* [Set task]
Repeat each of the records below word for word, leaving nothing out and changing nothing.

* [Recorded data]
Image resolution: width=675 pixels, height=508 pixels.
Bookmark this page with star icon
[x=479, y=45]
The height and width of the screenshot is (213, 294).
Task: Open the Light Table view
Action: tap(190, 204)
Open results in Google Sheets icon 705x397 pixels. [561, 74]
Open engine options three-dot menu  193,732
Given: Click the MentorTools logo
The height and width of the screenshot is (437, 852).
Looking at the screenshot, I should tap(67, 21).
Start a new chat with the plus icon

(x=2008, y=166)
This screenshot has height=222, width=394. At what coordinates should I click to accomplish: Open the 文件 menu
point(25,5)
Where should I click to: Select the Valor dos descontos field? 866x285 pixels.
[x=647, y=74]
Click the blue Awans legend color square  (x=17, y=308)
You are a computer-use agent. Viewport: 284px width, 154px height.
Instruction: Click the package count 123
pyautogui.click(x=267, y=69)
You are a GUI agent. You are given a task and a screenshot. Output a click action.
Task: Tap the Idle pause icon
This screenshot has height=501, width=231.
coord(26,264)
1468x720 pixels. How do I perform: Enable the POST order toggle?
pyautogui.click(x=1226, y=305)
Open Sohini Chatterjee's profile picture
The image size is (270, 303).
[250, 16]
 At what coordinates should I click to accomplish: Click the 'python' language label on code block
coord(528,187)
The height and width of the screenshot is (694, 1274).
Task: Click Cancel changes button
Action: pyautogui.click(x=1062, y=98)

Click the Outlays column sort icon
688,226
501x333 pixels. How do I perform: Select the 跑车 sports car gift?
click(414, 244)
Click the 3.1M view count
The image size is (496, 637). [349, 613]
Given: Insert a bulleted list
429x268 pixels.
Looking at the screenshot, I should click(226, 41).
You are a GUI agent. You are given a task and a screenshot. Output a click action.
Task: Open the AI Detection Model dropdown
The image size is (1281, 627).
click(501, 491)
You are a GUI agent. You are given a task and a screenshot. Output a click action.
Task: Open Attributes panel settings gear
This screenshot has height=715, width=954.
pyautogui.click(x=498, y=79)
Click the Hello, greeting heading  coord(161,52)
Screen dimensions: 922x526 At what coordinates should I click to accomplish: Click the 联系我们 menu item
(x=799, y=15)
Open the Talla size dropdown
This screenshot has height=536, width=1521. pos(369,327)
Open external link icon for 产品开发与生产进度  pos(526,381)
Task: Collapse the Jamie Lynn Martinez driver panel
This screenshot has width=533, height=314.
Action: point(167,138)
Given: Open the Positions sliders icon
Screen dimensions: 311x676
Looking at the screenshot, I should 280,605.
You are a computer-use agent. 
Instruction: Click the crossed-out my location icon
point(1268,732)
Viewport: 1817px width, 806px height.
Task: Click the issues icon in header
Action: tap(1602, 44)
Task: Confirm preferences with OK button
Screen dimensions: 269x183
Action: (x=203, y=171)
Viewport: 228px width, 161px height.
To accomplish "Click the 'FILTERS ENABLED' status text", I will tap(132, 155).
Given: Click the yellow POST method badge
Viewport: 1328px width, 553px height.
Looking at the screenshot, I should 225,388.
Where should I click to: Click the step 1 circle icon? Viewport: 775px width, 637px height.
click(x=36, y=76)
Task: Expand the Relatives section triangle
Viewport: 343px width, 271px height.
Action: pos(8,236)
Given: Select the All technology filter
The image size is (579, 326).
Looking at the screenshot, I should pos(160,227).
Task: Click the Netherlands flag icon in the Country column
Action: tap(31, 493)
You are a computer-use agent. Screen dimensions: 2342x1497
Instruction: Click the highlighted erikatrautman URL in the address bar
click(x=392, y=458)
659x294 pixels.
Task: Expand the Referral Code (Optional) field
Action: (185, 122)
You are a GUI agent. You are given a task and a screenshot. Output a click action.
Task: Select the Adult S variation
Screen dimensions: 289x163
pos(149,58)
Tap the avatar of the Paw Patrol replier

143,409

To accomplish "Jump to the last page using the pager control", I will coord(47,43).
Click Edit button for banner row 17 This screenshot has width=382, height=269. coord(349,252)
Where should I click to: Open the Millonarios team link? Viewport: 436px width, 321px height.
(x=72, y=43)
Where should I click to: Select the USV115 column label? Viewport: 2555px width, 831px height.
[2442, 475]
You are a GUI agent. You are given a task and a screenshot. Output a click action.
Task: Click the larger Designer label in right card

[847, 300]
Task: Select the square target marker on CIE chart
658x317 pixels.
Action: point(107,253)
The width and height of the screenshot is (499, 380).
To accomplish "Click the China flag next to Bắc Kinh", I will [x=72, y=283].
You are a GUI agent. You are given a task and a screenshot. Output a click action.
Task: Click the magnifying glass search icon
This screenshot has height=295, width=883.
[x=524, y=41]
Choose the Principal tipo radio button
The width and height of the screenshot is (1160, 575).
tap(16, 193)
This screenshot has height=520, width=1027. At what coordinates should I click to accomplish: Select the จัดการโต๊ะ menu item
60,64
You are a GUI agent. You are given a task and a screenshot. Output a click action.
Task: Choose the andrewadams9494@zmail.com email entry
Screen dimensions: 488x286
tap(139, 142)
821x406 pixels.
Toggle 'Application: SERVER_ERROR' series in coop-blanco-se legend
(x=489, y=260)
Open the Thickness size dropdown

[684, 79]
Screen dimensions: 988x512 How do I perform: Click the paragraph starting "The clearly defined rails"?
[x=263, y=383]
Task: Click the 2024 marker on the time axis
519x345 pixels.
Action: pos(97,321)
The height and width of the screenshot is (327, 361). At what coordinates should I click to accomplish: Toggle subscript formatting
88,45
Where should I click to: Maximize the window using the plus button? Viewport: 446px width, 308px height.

* [Written answer]
Image resolution: width=675 pixels, height=508 pixels.
Bookmark this page with star icon
[x=479, y=45]
The height and width of the screenshot is (213, 294).
Task: Open the Light Table view
Action: tap(190, 204)
Open results in Google Sheets icon 705x397 pixels. [561, 74]
Open engine options three-dot menu  193,732
Given: Click the MentorTools logo
The height and width of the screenshot is (437, 852).
Looking at the screenshot, I should tap(67, 21).
Start a new chat with the plus icon

(x=2008, y=166)
This screenshot has height=222, width=394. At what coordinates should I click to accomplish: Open the 文件 menu
point(25,5)
Where should I click to: Select the Valor dos descontos field? 866x285 pixels.
[x=647, y=74]
Click the blue Awans legend color square  (x=17, y=308)
You are a computer-use agent. Viewport: 284px width, 154px height.
Instruction: Click the package count 123
pyautogui.click(x=267, y=69)
You are a GUI agent. You are given a task and a screenshot. Output a click action.
Task: Tap the Idle pause icon
This screenshot has height=501, width=231.
coord(26,264)
1468x720 pixels. How do I perform: Enable the POST order toggle?
pyautogui.click(x=1226, y=305)
Open Sohini Chatterjee's profile picture
The image size is (270, 303).
[250, 16]
 At what coordinates should I click to accomplish: Click the 'python' language label on code block
coord(528,187)
The height and width of the screenshot is (694, 1274).
Task: Click Cancel changes button
Action: pyautogui.click(x=1062, y=98)

Click the Outlays column sort icon
688,226
501x333 pixels. How do I perform: Select the 跑车 sports car gift?
click(414, 244)
Click the 3.1M view count
The image size is (496, 637). [349, 613]
Given: Insert a bulleted list
429x268 pixels.
Looking at the screenshot, I should click(226, 41).
You are a GUI agent. You are given a task and a screenshot. Output a click action.
Task: Open the AI Detection Model dropdown
The image size is (1281, 627).
click(501, 491)
You are a GUI agent. You are given a task and a screenshot. Output a click action.
Task: Open Attributes panel settings gear
This screenshot has height=715, width=954.
pyautogui.click(x=498, y=79)
Click the Hello, greeting heading  coord(161,52)
Screen dimensions: 922x526 At what coordinates should I click to accomplish: Click the 联系我们 menu item
(x=799, y=15)
Open the Talla size dropdown
This screenshot has height=536, width=1521. pos(369,327)
Open external link icon for 产品开发与生产进度  pos(526,381)
Task: Collapse the Jamie Lynn Martinez driver panel
This screenshot has width=533, height=314.
Action: point(167,138)
Given: Open the Positions sliders icon
Screen dimensions: 311x676
Looking at the screenshot, I should 280,605.
You are a computer-use agent. 
Instruction: Click the crossed-out my location icon
point(1268,732)
Viewport: 1817px width, 806px height.
Task: Click the issues icon in header
Action: tap(1602, 44)
Task: Confirm preferences with OK button
Screen dimensions: 269x183
Action: (x=203, y=171)
Viewport: 228px width, 161px height.
To accomplish "Click the 'FILTERS ENABLED' status text", I will tap(132, 155).
Given: Click the yellow POST method badge
Viewport: 1328px width, 553px height.
Looking at the screenshot, I should 225,388.
Where should I click to: Click the step 1 circle icon? Viewport: 775px width, 637px height.
click(x=36, y=76)
Task: Expand the Relatives section triangle
Viewport: 343px width, 271px height.
Action: pos(8,236)
Given: Select the All technology filter
The image size is (579, 326).
Looking at the screenshot, I should pos(160,227).
Task: Click the Netherlands flag icon in the Country column
Action: tap(31, 493)
You are a computer-use agent. Screen dimensions: 2342x1497
Instruction: Click the highlighted erikatrautman URL in the address bar
click(x=392, y=458)
659x294 pixels.
Task: Expand the Referral Code (Optional) field
Action: (185, 122)
You are a GUI agent. You are given a task and a screenshot. Output a click action.
Task: Select the Adult S variation
Screen dimensions: 289x163
pos(149,58)
Tap the avatar of the Paw Patrol replier

143,409

To accomplish "Jump to the last page using the pager control", I will coord(47,43).
Click Edit button for banner row 17 This screenshot has width=382, height=269. coord(349,252)
Where should I click to: Open the Millonarios team link? Viewport: 436px width, 321px height.
(x=72, y=43)
Where should I click to: Select the USV115 column label? Viewport: 2555px width, 831px height.
[2442, 475]
You are a GUI agent. You are given a task and a screenshot. Output a click action.
Task: Click the larger Designer label in right card

[847, 300]
Task: Select the square target marker on CIE chart
658x317 pixels.
Action: point(107,253)
The width and height of the screenshot is (499, 380).
To accomplish "Click the China flag next to Bắc Kinh", I will [x=72, y=283].
You are a GUI agent. You are given a task and a screenshot. Output a click action.
Task: Click the magnifying glass search icon
This screenshot has height=295, width=883.
[x=524, y=41]
Choose the Principal tipo radio button
The width and height of the screenshot is (1160, 575).
tap(16, 193)
This screenshot has height=520, width=1027. At what coordinates should I click to accomplish: Select the จัดการโต๊ะ menu item
60,64
You are a GUI agent. You are given a task and a screenshot. Output a click action.
Task: Choose the andrewadams9494@zmail.com email entry
Screen dimensions: 488x286
tap(139, 142)
821x406 pixels.
Toggle 'Application: SERVER_ERROR' series in coop-blanco-se legend
(x=489, y=260)
Open the Thickness size dropdown

[684, 79]
Screen dimensions: 988x512 How do I perform: Click the paragraph starting "The clearly defined rails"?
[x=263, y=383]
Task: Click the 2024 marker on the time axis
519x345 pixels.
Action: pos(97,321)
The height and width of the screenshot is (327, 361). At what coordinates should I click to accomplish: Toggle subscript formatting
88,45
Where should I click to: Maximize the window using the plus button? Viewport: 446px width, 308px height.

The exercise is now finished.